Colors could disappear from terror alert system
By Eileen Sullivan
WASHINGTON — The Obama administration has begun a review that could spell the end of the color-coded terrorism advisories, long derided by late night TV comics and portrayed by some Democrats as a tool for Bush administration political manipulation.
It's not likely the review will plunge an alert system into the dark all together, but short of that, everything is on the table for consideration, according to one administration official familiar with the plans. The official was not authorized to speak publicly about potential outcomes.
The alert system assigns five different colors to terror risk levels. Green at the bottom signals a low danger of attack and red at the top warns of a severe threat. It was put in place after the Sept. 11, 2001, terrorist attacks and was designed to help emergency responders get prepared.
But it's been the butt of late-night television comics' jokes and criticized by Republicans and Democrats alike for being too vague to deliver enough useful information.
"Like yesterday, apparently, went from blue to pink and now half the country thinks we're pregnant," "Tonight Show" host Jay Leno said on March 14, 2002. "To give you an idea how sophisticated this system is, today they added a plaid in case we were ever attacked by Scotland."
And Democrats have said the Bush administration used the system for political manipulation to trumpet the administration's anti-terrorist credentials.

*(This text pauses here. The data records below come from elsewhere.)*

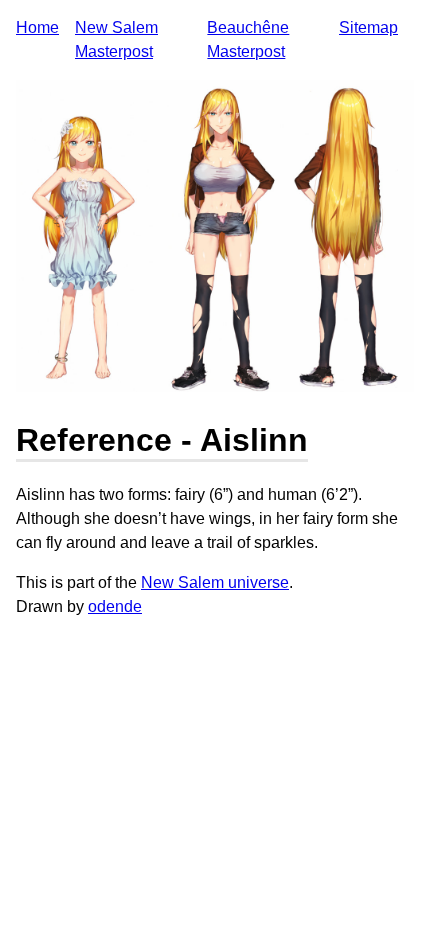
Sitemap (368, 27)
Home (37, 27)
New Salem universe (215, 582)
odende (115, 606)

"They raised and lowered it several times in fairly rapid succession," former national Democratic Party chairman Howard Dean said. "It had something to do with politics."
For example, in August 2004, then-Homeland Security Secretary Tom Ridge raised the alert level to orange, the second-highest level signifying a high risk of attack, in Washington, New York City and Newark, N.J., because of potential threats to financial buildings there. But Democrats questioned the Bush administration's motives, because the change came as they concluded their presidential convention and swung attention to national security, the signature issue of President George W. Bush's re-election campaign.
Homeland Security Secretary Janet Napolitano announced the review Tuesday by a panel of 17 people that include Democrats and Republicans, mayors, governors, police executives, and public and private security experts. It is a balanced group clearly designed to not only evaluate the alert system but also to provide political cover from critics for any changes to the color-coded system.
"My goal is simple: To have the most effective system in place to inform the American people about threats to our country," Napolitano said in a statement.
Scrapping the color system could prove complicated because many local governments have policies triggered when the federal government changes the alert level, in some cases, qualifying for federal aid for police overtime, said the official who spoke on condition of anonymity.
After the 60-day review, Napolitano will confer with other cabinet members before making a recommendation to the White House, the official said. Even if the panel says the color-coded system is the best option, Napolitano will be open to that.
Reaching across the political spectrum is a smart move, said James Carafano, a review panel member and fellow at the Heritage Foundation, a conservative think tank.
Scrapping the colors needs to be done in a way that doesn't leave the administration vulnerable to ridicule or criticism that it's being soft on terrorism, Carafano said.
Fran Townsend, a former White House homeland security adviser for George W. Bush and once a key intelligence aide to Democratic Attorney General Janet Reno, is co-chairing the review panel with William H. Webster. Webster is the only man ever to head both the FBI and the CIA, the first in a Democratic administration and the second in a Republican one.
Townsend called it a no-win assignment, but an important one.
"This is a system that was devised in the immediate aftermath of the most horrific attack on American soil that we've ever suffered," she said. Reviewing the system nearly eight years later is an opportunity. "You need a warning system," but there might be a more effective way to communicate with the public, Townsend said.
No system will give everyone all the details about threat information that they might want, she said. But as a mother, she sees a need to have enough detail to make an informed decision about protecting her family.
"Maybe there is no better way," she said. But Napolitano "is right to ask the question and have us take a look at it."
Former Homeland Security Secretary Tom Ridge also thinks now is a good time for review. Ridge was traveling and could not be reached Tuesday, but an aide said Napolitano told him about the review before she announced it.
The alert level has not been changed since 2006 when it was raised from yellow _ an elevated or significant risk of terrorist attack _ to red then lowered to orange in the aviation sector after terrorist plans to blow up jetliners en route to the U.S. from Britain were discovered.
The nation has never been below yellow since 2001, but the warnings have been revised so that they can address a specific region or sector, as opposed to the entire country. The United States hasn't been attacked since 2001, though plots have been disrupted.